## Your goal:
Quote every one of the records below verbatim, line for line, and omit the pictures.

## Records provided:
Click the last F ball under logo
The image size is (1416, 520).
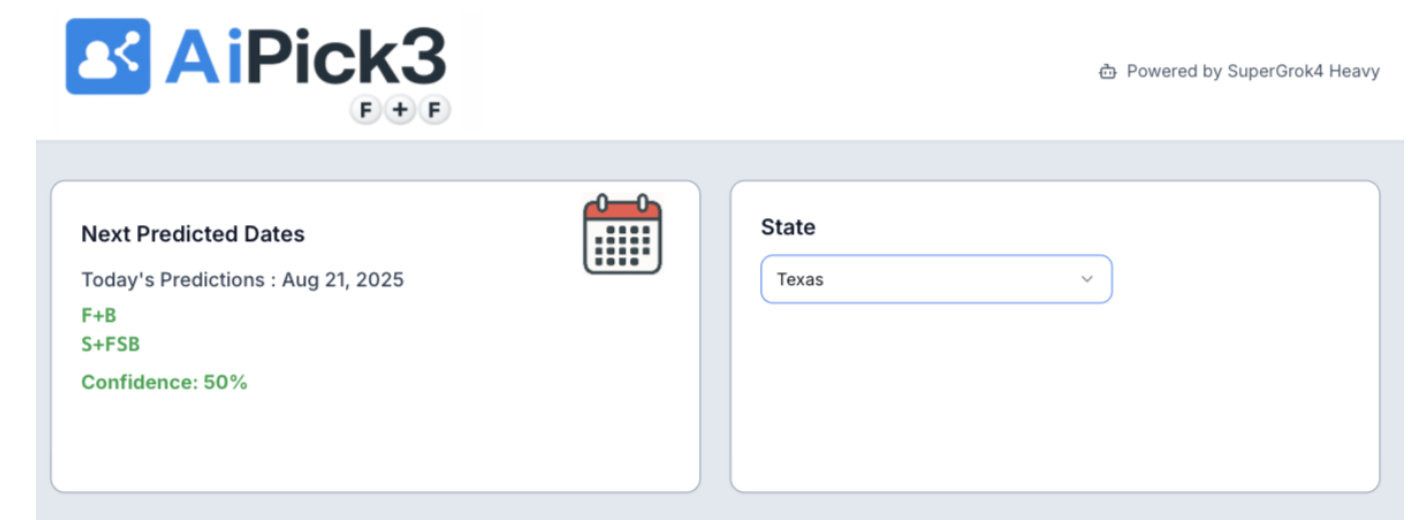point(434,111)
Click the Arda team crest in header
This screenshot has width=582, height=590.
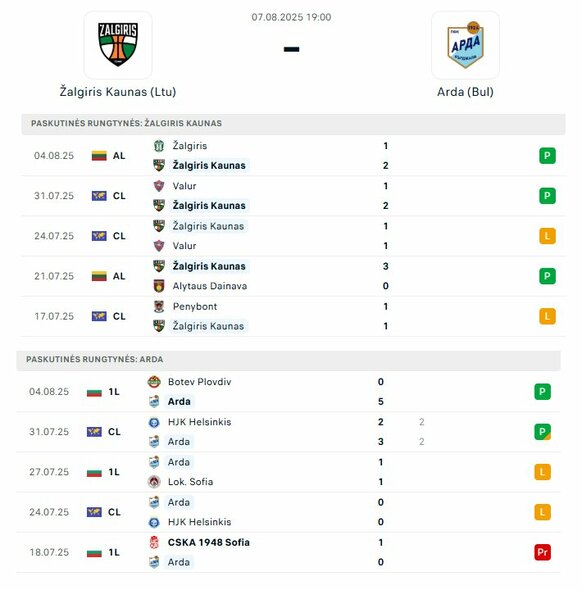pos(465,45)
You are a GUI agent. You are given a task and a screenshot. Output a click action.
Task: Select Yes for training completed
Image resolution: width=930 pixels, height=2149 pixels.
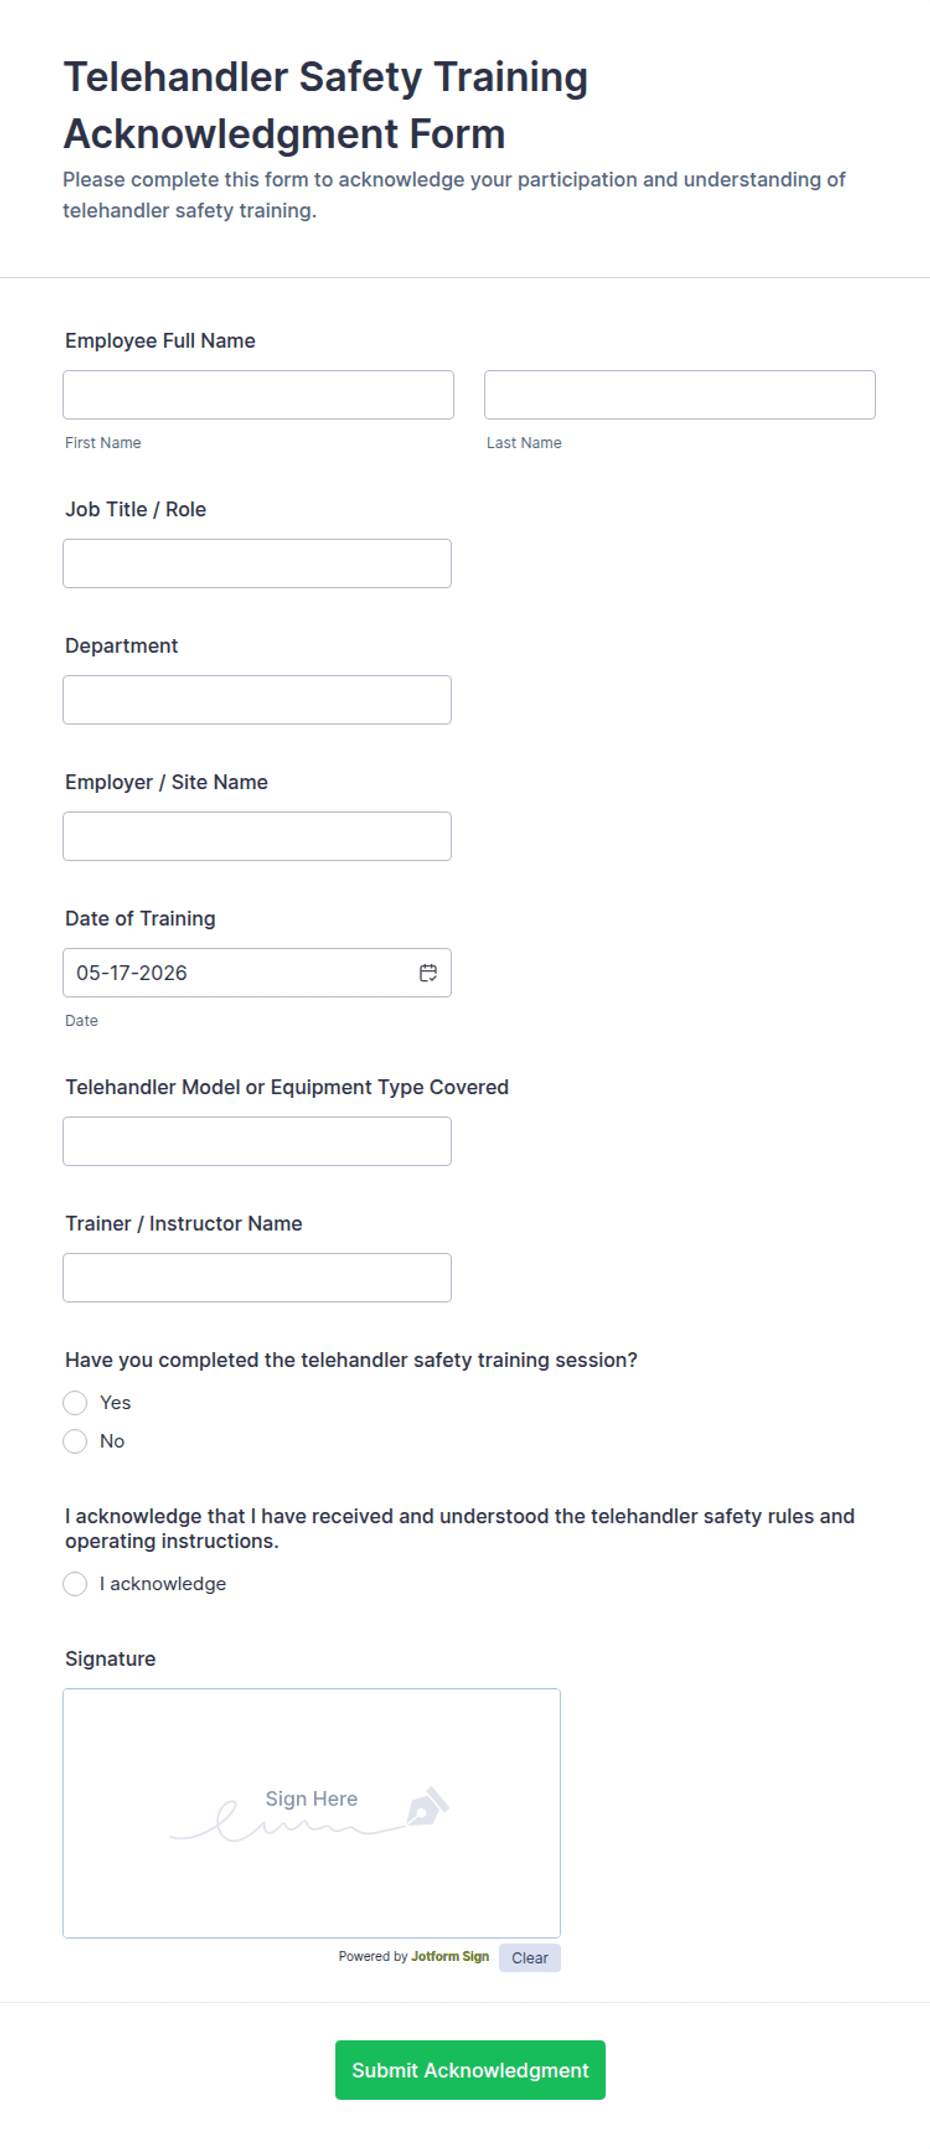75,1403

## The output:
Click the last F ball under logo
The image size is (1416, 520).
point(434,111)
Click the Arda team crest in header
This screenshot has width=582, height=590.
pos(465,45)
You are a GUI agent. You are given a task and a screenshot. Output a click action.
Task: Select Yes for training completed
Image resolution: width=930 pixels, height=2149 pixels.
75,1403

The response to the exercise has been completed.